▸ **How to complete this task**:
First find the line containing "Instruction: Expand the 不限性别 gender dropdown" in the data, then set it down exactly along with every line after it, through the last.

▸ **Provided records**:
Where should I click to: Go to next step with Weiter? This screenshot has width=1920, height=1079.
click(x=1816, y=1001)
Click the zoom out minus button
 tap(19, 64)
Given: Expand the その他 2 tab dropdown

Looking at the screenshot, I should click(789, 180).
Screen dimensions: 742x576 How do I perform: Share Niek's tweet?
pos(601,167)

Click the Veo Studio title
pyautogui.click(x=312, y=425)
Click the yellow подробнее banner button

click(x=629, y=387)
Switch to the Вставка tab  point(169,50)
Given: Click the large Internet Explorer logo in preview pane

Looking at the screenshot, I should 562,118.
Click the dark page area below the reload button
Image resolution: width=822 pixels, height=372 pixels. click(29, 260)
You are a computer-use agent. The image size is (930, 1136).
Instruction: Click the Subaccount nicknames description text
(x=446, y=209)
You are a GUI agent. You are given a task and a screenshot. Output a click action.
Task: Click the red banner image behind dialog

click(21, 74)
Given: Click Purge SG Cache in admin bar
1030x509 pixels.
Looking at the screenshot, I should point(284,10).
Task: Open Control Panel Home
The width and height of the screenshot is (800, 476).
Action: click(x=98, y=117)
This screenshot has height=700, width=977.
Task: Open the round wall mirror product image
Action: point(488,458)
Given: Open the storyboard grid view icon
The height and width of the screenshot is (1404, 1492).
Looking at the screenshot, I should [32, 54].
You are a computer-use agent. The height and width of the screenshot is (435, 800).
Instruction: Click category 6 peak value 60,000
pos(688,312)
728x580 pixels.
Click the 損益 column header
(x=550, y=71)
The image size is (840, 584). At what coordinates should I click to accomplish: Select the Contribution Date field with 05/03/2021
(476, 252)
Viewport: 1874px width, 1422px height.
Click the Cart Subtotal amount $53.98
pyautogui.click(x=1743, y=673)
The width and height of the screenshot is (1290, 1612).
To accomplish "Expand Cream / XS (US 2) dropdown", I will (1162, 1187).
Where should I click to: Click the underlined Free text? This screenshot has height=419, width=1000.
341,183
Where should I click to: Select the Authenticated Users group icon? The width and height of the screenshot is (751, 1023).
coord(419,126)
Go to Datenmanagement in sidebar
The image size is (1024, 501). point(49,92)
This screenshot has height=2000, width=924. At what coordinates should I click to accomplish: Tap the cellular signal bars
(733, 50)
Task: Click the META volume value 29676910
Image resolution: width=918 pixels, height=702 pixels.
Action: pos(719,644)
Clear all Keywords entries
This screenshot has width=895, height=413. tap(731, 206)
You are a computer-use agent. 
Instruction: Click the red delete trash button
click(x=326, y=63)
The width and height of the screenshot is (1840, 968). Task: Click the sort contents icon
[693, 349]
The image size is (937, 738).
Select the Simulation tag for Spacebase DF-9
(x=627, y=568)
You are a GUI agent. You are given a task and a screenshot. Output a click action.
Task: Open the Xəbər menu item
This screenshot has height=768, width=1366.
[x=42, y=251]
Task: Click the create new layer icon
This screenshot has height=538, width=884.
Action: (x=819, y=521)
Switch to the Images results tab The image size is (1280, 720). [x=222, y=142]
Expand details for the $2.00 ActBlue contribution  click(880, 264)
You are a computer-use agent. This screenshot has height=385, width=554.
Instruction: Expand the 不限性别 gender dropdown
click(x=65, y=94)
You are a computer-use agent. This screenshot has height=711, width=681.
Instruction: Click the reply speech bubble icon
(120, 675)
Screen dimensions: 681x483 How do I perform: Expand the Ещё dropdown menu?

▸ **Answer space**:
Instruction: Expand the 不限性别 gender dropdown
click(x=65, y=94)
You are a computer-use agent. This screenshot has height=711, width=681.
Instruction: Click the reply speech bubble icon
(120, 675)
Screen dimensions: 681x483 How do I perform: Expand the Ещё dropdown menu?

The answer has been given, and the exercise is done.